A failure to notify it would result in a civil penalty. The ALRC went on to clarify that ‘specified personal information’ should include personal information as well as sensitive personal information—for instance, a unique identifier that links someone’s Medicare number to their name and address.

After extensive consultation, Labor responded to that recommendation with our privacy alerts bill, which I introduced as Attorney-General on 29 May 2013. That bill had bipartisan support and passed in this House but, sadly, lapsed at the 2013 election before it could pass in the Senate. With the total absence of action from the Abbott government, Labor introduced a private senators’ bill in 2014 to the same effect as the 2013 bill. That, again, lapsed at the 2016 election. The best we got from the Abbott-Turnbull government in the 43rd Parliament was an exposure draft released in 2015, which went nowhere. That followed the February 2015 recommendation of the Parliamentary Joint Committee on Intelligence and Security—as part of that committee’s report on mandatory data retention—to the effect that a mandatory data breach notification scheme be introduced by the end of 2015. The coalition government agreed, in its response to the intelligence committee’s recommendation, that it would do so, but it failed.

The government’s inertia has been baffling. It has taken the government more than three years to introduce a simple, straightforward bill that has bipartisan support. The reasons for this delay are totally beyond me. Many Australians would be shocked to learn that it is not already mandatory for agencies or companies to notify them when their personal data has been breached. For example, the Department of Health, Department of Social Services, a bank or an online store could accidentally leak your data today, and you may not hear about for another few years—or at all. That is the current situation.

If consumers are not informed that their personal data has been breached until months or even years after the fact, it removes their ability to take remedial action. They cannot change their credit card details and they cannot keep a watch for suspicious activity; they are totally powerless because they are unaware. This is clearly unacceptable.

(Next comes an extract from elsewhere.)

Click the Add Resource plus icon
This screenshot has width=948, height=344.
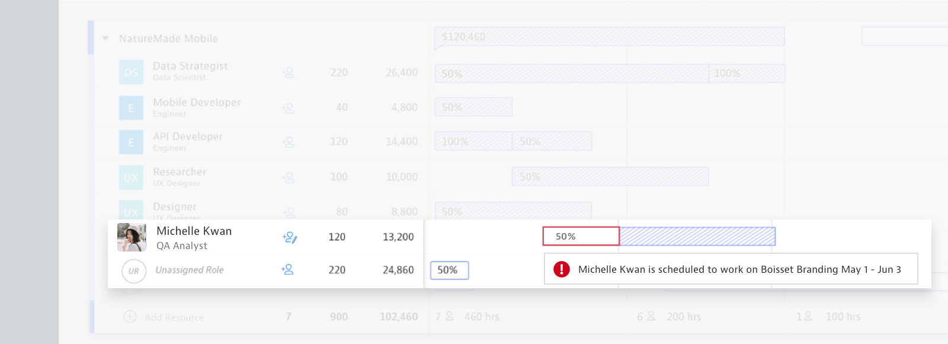pos(130,317)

And while the government has waited and delayed, the situation has worsened. We have had example after example of data breaches—sometimes serious and sometimes not notified until a very lengthy period has elapsed. A prime example is the Catch of the Day case, where the personal data of some or all of its two million customers was hacked and stolen in 2011, but the customers were not told until 2014. This, rightly, caused outrage when it came to light. Moreover, the company did not report the hack to the Australian Federal Police when it happened in 2011.

This bill is designed to prevent exactly this kind of situation. Corporations—or, indeed, Public Service departments—must not be allowed to delay reporting of a serious breach of personal data because of fear of the damage it might cause to the reputation of the company or organisation. They must disclose to affected customers as soon as the breach is known. Australians deserve to know so they can act to protect themselves.

The threshold test for an eligible data breach is outlined in proposed section 26WA of the bill. It provides that an eligible data breach happens if it is ‘likely to result in serious harm’. In contrast, the threshold test in the Privacy Amendment (Privacy Alerts) Bill 2013 was ‘real risk of serious harm’. The test ‘likely to result in serious harm’ could be seen as a slightly higher threshold, particularly when combined with the list of relevant matters for consideration to help guide whether harm is likely or unlikely. However, the ALRC report For your information: Australian privacy law and practice noted that in international law the terms ‘likelihood’ and ‘real risk’ are similar and related. The term ‘a real risk of serious harm’ has been defined to mean ‘a reasonable degree of likelihood’, ‘real and substantial danger’ and ‘a real and substantial risk’.

The Law Council in their submission on the exposure draft of the bill expressed concern that the ‘real risk’ test was unclear. They view the 2016 bill as an improvement on the exposure draft version of the bill. The new test responds to stakeholder concerns about the practicability of determining what degree of probability and what kind of harm would be captured in the phrase ‘real risk of serious harm’. It will provide greater certainty for regulated entities to be able to comply with their obligations.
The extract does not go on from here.